Alors une scène grave se passa. Un matin, le mont Saint-Élie découpait, plus nettement que jamais, dans l’air transparent, son triangle gris perle ; les sentiers luisaient ; j’étais assis entre deux pierres, occupé à jouir de ces douceurs tièdes, et à m’épanouir à l’aise dans une oisiveté ensoleillée. Quelques instans après, le sifflet de Kharalambos vibra, bref et aigu, et les pioches recommencèrent à retomber lourdement le long des fosses. Tout à coup, Maroullia, à qui ses conseillers ordinaires avaient sans doute monté la tête, arrive, jappant et gesticulant comme une chienne sauvage :

Παύσετε κατὰ νόμον ! Παύσετε κατὰ νόμον ! Cessez, au nom de la loi ! Cessez, au nom de la loi !

Kharalambos, méprisant, ne répond même pas. L’épistate Stratakis monte sur une pierre et bégaie en phrases solennelles que c’est le gouvernement, le ministère qui a résolu de retourner son champ, qu’elle sera punie de sa complicité avec les brocanteurs « qui déterrent secrètement et vont vendre au loin les antiquités de la patrie ! »

Les ouvriers continuent à piocher avec une sournoise ironie. Maroullia s’en va comme une folle et dévale le long des flancs pierreux de la montagne avec une légèreté de chèvre... Trois ou quatre heures après, le pappas Prasinos, qui guettait l’horizon, signale sur le chemin de Khora un groupe animé qui descend les pentes avec précipitation. C’est encore Maroullia, accompagnée, cette fois, par l’énomotarque de la gendarmerie et par le grammateus (secrétaire) du juge de paix ; la fille de Maroullia et le chien blanc de M. le secrétaire suivent, tout essoufflés, le gros de la troupe.

Objectifs:
**A.** Traduisez en anglais cette phrase du texte fourni : « Kharalambos, méprisant, ne répond même pas. »
**B.** D'après le texte fourni, qui signale le groupe animé qui descend sur le chemin de Khora ?
Les lignes ci-après forment un ensemble indépendant du texte fourni.

Extrait de données:
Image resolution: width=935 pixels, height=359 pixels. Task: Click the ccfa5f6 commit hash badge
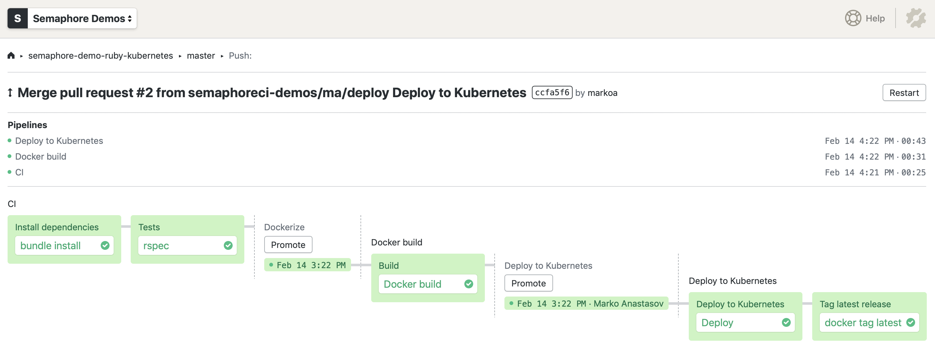[x=552, y=92]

Réponses finales:
**A.** Kharalambos, contemptuous, does not even reply.

**B.** C'est le pappas Prasinos qui le signale.